TASK INPUTS »

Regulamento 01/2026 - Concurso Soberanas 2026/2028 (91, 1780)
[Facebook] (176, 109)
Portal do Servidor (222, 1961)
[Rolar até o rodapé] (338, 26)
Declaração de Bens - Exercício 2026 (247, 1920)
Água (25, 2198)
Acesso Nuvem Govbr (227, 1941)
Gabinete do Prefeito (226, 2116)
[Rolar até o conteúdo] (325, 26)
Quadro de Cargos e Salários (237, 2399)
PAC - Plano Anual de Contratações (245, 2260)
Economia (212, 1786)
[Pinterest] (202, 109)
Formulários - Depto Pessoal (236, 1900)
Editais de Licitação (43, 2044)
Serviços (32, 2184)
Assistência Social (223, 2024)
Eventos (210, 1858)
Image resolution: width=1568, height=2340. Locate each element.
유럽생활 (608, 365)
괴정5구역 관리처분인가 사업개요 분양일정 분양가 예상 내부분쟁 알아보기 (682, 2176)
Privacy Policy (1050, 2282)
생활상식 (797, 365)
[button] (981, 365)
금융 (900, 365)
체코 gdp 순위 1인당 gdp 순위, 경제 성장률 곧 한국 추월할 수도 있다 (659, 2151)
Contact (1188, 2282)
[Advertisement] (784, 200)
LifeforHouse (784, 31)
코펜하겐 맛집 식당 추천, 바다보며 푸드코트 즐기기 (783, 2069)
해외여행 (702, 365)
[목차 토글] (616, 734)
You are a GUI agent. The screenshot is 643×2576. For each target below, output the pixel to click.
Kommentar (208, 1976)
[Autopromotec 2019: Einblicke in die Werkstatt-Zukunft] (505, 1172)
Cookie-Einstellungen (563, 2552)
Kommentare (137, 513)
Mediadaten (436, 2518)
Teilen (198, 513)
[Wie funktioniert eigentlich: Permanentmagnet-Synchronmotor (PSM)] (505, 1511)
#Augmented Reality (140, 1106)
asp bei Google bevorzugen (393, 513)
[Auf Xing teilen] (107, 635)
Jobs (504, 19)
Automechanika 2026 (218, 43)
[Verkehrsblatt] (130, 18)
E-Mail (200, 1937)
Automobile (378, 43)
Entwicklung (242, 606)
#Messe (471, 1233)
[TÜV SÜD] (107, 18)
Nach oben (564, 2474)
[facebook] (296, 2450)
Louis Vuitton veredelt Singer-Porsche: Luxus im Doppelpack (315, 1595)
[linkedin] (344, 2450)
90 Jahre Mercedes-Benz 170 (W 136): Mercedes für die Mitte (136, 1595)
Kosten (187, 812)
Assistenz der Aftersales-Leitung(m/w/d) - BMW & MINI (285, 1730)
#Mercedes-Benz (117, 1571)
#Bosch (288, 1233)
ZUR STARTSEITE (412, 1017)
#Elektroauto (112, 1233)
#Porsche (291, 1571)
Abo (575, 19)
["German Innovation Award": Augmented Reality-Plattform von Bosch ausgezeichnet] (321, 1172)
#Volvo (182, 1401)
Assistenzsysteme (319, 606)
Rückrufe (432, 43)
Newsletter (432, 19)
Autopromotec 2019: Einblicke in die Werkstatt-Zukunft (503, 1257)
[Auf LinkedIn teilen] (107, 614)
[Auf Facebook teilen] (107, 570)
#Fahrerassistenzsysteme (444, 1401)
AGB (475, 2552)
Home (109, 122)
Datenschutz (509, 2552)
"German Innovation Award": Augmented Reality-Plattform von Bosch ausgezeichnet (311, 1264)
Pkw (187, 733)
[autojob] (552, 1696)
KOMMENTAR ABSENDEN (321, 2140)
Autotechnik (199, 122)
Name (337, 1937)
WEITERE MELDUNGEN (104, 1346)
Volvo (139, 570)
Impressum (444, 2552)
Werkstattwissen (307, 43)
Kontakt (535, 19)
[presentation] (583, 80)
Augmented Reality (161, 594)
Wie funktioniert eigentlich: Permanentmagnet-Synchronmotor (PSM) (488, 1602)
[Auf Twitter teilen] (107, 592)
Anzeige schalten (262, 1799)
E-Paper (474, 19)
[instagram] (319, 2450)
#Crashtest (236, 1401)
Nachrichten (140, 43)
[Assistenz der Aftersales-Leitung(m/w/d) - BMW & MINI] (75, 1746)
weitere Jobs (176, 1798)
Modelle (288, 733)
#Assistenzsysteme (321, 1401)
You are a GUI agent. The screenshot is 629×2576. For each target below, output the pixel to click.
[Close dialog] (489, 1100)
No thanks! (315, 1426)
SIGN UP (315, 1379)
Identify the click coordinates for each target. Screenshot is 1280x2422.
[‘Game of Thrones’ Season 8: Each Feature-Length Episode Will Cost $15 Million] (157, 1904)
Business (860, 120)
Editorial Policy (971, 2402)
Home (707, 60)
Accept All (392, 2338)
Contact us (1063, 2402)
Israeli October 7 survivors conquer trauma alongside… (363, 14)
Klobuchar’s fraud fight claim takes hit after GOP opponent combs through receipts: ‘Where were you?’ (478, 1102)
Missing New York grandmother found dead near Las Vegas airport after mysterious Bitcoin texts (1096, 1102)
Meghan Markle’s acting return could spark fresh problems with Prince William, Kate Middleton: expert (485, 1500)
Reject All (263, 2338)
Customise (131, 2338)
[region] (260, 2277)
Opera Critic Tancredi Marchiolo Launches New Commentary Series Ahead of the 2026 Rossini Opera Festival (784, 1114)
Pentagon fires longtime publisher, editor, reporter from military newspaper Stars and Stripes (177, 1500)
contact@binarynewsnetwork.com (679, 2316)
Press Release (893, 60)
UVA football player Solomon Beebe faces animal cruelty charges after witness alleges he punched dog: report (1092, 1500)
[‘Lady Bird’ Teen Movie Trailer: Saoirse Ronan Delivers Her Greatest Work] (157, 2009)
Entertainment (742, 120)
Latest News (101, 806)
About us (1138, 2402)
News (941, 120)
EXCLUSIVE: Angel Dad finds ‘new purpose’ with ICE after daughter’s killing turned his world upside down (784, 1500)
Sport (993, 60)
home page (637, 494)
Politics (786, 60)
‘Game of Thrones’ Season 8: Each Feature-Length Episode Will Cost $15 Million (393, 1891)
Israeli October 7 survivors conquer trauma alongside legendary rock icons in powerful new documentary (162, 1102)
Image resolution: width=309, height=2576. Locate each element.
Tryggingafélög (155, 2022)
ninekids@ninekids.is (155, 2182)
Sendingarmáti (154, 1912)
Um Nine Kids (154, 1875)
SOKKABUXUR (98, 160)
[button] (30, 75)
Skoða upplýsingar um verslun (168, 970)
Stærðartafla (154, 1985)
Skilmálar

TASK INSTRUCTIONS »
What must be transcribed is the run of lines from the one containing "News (941, 120)" to the last line of the data above, inclusive, and only that.

YOUR SOLUTION »
News (941, 120)
EXCLUSIVE: Angel Dad finds ‘new purpose’ with ICE after daughter’s killing turned his world upside down (784, 1500)
Sport (993, 60)
home page (637, 494)
Politics (786, 60)
‘Game of Thrones’ Season 8: Each Feature-Length Episode Will Cost $15 Million (393, 1891)
Israeli October 7 survivors conquer trauma alongside legendary rock icons in powerful new documentary (162, 1102)
Image resolution: width=309, height=2576. Locate each element.
Tryggingafélög (155, 2022)
ninekids@ninekids.is (155, 2182)
Sendingarmáti (154, 1912)
Um Nine Kids (154, 1875)
SOKKABUXUR (98, 160)
[button] (30, 75)
Skoða upplýsingar um verslun (168, 970)
Stærðartafla (154, 1985)
Skilmálar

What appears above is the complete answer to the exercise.